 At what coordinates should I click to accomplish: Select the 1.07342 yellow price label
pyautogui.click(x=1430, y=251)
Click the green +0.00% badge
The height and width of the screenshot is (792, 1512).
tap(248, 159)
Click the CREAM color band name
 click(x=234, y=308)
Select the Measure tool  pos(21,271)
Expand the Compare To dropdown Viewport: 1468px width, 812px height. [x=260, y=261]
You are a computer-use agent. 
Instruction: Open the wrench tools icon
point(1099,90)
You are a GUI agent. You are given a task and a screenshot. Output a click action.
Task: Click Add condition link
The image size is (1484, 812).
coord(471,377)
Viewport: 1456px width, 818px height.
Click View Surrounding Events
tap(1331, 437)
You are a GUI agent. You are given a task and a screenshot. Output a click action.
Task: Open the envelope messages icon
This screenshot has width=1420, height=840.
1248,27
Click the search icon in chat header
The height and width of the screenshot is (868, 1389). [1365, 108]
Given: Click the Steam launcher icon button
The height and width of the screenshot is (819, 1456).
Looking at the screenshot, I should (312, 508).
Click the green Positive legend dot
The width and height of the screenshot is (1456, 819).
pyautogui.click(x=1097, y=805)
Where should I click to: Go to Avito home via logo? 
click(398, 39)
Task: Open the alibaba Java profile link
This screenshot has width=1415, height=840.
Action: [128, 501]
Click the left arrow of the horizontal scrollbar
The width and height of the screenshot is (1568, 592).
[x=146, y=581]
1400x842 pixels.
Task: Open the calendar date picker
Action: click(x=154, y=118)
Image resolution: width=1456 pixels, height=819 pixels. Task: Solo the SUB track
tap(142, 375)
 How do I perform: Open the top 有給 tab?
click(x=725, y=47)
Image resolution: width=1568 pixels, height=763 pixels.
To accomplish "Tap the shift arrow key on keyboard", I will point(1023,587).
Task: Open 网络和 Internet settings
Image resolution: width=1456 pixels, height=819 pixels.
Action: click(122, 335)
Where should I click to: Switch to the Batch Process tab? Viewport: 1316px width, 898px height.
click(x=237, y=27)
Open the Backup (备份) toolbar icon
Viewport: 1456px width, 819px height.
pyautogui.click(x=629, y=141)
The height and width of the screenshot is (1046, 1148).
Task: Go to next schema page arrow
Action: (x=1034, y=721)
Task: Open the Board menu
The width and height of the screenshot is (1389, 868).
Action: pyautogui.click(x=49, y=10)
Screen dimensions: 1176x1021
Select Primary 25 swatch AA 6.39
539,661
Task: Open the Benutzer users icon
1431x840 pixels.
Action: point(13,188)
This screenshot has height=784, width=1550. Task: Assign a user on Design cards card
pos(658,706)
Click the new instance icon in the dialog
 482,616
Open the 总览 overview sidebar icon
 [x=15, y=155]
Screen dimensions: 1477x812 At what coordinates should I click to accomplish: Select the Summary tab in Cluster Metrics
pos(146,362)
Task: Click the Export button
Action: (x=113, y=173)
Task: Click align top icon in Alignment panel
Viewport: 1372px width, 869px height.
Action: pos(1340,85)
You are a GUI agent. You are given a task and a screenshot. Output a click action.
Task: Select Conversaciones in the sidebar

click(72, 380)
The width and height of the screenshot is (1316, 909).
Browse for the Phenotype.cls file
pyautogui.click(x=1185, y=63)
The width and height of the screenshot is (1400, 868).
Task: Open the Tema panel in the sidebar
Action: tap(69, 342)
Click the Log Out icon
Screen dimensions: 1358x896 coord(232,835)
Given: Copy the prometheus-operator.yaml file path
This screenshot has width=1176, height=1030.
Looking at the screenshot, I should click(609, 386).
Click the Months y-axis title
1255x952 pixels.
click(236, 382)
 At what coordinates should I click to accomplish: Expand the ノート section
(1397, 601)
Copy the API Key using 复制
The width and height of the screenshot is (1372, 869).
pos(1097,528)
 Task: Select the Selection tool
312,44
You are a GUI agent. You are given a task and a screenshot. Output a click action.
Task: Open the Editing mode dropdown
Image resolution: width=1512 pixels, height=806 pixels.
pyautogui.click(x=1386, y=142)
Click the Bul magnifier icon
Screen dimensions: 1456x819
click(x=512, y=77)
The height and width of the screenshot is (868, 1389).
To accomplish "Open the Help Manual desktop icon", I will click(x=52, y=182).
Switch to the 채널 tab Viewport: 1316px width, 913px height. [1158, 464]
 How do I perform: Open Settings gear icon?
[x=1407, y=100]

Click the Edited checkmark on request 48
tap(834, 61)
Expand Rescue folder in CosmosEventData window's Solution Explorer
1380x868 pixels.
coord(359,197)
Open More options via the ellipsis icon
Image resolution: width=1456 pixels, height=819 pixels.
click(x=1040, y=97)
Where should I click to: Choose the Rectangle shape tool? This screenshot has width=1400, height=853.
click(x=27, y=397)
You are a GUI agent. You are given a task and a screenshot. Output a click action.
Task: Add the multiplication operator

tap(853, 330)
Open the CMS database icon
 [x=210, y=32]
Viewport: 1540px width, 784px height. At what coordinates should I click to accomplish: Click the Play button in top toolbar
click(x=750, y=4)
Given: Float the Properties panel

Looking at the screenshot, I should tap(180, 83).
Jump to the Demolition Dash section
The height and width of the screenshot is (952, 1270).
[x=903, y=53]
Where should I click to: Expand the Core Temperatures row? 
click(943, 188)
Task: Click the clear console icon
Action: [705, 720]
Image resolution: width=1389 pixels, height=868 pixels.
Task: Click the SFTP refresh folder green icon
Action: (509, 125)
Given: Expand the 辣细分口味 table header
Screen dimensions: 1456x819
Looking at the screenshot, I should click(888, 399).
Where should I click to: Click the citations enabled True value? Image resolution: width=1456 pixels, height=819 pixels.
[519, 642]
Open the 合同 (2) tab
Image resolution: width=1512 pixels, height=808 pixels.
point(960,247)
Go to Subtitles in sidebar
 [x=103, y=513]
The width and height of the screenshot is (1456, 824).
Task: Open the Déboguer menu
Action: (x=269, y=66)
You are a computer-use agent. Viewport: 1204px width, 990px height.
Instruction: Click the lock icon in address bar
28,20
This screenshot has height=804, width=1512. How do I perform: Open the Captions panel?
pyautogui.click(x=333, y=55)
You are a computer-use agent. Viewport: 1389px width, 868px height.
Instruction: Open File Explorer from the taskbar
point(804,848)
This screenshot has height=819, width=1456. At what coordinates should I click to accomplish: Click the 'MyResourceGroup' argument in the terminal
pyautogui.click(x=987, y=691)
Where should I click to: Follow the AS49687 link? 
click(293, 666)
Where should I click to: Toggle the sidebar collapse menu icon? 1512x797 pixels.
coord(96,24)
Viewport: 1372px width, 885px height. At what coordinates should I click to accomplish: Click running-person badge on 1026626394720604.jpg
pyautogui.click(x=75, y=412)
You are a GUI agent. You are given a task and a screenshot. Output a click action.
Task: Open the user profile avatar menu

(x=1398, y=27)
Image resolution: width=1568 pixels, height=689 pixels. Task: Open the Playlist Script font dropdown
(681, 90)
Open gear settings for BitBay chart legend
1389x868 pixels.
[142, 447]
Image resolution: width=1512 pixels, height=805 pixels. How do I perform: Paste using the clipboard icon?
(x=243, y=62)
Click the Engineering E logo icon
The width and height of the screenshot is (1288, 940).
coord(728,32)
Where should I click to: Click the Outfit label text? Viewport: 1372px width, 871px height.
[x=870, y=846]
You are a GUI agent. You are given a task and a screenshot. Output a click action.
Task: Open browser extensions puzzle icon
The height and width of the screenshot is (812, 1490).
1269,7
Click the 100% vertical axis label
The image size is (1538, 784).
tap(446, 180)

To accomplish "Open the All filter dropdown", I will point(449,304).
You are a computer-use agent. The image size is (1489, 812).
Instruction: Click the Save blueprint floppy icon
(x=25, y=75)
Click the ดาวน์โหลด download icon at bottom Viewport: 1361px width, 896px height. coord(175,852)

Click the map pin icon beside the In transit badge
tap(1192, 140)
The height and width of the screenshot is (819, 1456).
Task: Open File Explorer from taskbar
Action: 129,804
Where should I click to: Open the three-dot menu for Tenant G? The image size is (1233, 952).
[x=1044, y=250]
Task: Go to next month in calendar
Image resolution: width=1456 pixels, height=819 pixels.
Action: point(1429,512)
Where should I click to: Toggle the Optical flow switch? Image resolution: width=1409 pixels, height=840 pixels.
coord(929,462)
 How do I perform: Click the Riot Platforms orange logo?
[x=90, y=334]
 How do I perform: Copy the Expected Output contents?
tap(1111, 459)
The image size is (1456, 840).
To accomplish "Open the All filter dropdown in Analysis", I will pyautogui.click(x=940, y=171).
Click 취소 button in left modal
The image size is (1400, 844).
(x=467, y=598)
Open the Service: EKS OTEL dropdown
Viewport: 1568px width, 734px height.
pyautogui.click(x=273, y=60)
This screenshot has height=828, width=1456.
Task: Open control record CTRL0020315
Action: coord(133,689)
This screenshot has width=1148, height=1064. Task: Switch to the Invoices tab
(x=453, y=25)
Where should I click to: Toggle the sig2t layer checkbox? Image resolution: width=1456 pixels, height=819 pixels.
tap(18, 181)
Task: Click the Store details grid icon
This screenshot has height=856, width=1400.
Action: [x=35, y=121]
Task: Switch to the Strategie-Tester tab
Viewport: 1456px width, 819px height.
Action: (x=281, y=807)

◆ ◆ ◆ ◆ ◆

BRIEF: All lines above from the one holding "This screenshot has width=1420, height=840." to the one holding "Task: Open the Board menu", inclusive, are to be copied exactly; no other line is wanted.

TASK OUTPUT:
This screenshot has width=1420, height=840.
1248,27
Click the search icon in chat header
The height and width of the screenshot is (868, 1389). [1365, 108]
Given: Click the Steam launcher icon button
The height and width of the screenshot is (819, 1456).
Looking at the screenshot, I should (312, 508).
Click the green Positive legend dot
The width and height of the screenshot is (1456, 819).
pyautogui.click(x=1097, y=805)
Where should I click to: Go to Avito home via logo? 
click(398, 39)
Task: Open the alibaba Java profile link
This screenshot has width=1415, height=840.
Action: [128, 501]
Click the left arrow of the horizontal scrollbar
The width and height of the screenshot is (1568, 592).
[x=146, y=581]
1400x842 pixels.
Task: Open the calendar date picker
Action: click(x=154, y=118)
Image resolution: width=1456 pixels, height=819 pixels. Task: Solo the SUB track
tap(142, 375)
 How do I perform: Open the top 有給 tab?
click(x=725, y=47)
Image resolution: width=1568 pixels, height=763 pixels.
To accomplish "Tap the shift arrow key on keyboard", I will point(1023,587).
Task: Open 网络和 Internet settings
Image resolution: width=1456 pixels, height=819 pixels.
Action: click(122, 335)
Where should I click to: Switch to the Batch Process tab? Viewport: 1316px width, 898px height.
click(x=237, y=27)
Open the Backup (备份) toolbar icon
Viewport: 1456px width, 819px height.
pyautogui.click(x=629, y=141)
The height and width of the screenshot is (1046, 1148).
Task: Go to next schema page arrow
Action: (x=1034, y=721)
Task: Open the Board menu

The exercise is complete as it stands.